This morning we will see sleepy eyed kids sauntering back to school, and disheveled parents following close behind. Happy back to school everyone, isn’t it grand! In honor of the first day back I thought I would do an ode to the most classic school lunch items of all time, the PB&J.
Peanut butter is rammed with protein, omegas and good fats, but there are a few things to look out for when choosing your brand of PB.
1. Make sure your PB selection includes REAL peanuts! Look for a natural brand peanut butter that does not have added refined sugars, artificial sweetners, or hydrogenated oils. There are so many on the market now that only include 100% raw peanuts. Check here and here for suggestions.
2. If your child’s school has a peanut allergy alert never fear, there are lots of great replacements that use seeds which are usually ‘A’ ok on those lengthy allergy lists. Check out Sunbutter it’s so tasty!

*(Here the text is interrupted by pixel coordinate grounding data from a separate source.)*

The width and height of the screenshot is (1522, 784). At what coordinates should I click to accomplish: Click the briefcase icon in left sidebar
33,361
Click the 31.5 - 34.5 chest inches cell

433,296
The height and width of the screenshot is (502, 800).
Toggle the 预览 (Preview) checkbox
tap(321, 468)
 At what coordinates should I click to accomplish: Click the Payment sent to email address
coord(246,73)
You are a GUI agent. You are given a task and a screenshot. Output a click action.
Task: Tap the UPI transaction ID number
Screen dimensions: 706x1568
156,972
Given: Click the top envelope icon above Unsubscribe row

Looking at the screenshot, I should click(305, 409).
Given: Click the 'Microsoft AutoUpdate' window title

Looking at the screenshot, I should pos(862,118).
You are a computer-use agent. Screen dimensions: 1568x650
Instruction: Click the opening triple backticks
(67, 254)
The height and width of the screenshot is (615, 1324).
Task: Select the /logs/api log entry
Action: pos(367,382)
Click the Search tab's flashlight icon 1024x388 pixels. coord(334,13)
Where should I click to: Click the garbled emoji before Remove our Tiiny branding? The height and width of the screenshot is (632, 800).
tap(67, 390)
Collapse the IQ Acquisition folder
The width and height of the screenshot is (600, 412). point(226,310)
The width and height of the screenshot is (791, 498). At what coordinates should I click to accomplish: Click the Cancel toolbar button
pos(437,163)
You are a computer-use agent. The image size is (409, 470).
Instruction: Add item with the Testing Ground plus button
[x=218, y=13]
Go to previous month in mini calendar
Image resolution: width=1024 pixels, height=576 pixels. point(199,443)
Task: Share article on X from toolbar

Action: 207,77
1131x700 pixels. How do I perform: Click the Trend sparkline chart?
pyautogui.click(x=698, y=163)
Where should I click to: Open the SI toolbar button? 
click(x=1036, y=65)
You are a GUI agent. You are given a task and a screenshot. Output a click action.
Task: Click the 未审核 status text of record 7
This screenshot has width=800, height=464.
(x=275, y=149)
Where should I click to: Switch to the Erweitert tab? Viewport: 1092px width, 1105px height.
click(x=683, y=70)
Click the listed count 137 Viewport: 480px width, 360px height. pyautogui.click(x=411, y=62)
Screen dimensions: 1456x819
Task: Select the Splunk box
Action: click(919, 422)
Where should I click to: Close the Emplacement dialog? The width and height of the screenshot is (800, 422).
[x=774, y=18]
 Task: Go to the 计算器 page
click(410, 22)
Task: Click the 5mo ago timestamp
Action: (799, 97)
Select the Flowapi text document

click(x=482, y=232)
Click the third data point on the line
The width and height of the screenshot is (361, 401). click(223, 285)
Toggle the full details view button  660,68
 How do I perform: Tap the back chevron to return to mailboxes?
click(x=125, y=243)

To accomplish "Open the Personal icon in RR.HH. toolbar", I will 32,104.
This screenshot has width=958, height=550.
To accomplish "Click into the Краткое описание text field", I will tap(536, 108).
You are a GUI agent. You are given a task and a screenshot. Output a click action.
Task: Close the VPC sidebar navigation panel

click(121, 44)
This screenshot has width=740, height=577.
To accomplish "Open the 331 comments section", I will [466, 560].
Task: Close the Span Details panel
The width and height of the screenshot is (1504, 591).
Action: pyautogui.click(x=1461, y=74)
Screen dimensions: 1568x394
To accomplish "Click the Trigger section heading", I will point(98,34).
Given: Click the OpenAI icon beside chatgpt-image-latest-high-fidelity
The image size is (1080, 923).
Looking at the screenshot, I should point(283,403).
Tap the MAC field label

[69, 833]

Now that you’ve got the right ingredients here’s a healthy and delicious way to update that boring, nutrient lacking PB&J.
Peanut Butter Raisin Spread
Recipe via Fitsugar.
3/4 cup raisins
1 cup applesauce (I used no sugar added applesauce).
1 tablespoon ground cinnamon
1 cup natural creamy peanut butter or Sunbutter
- Put the raisins, applesauce, and cinnamon in a small saucepan and bring to boil; reduce heat to medium and simmer for eight to 10 minutes or until raisins have plumped up.
- Place mixture in a food processor. Add the nut butter and pulse until smooth.
- Spread onto whole wheat crackers, rice crackers, whole grain bread, fruit slices, or celery sticks.
Makes 1 3/4 cups of spread. This is a great recipe that is satisfyingly sweet, full of protein, and vitamins from the raisins and apples. Exactly what your child needs to get them through the school day, and exactly what you need to keep you on track. Enjoy!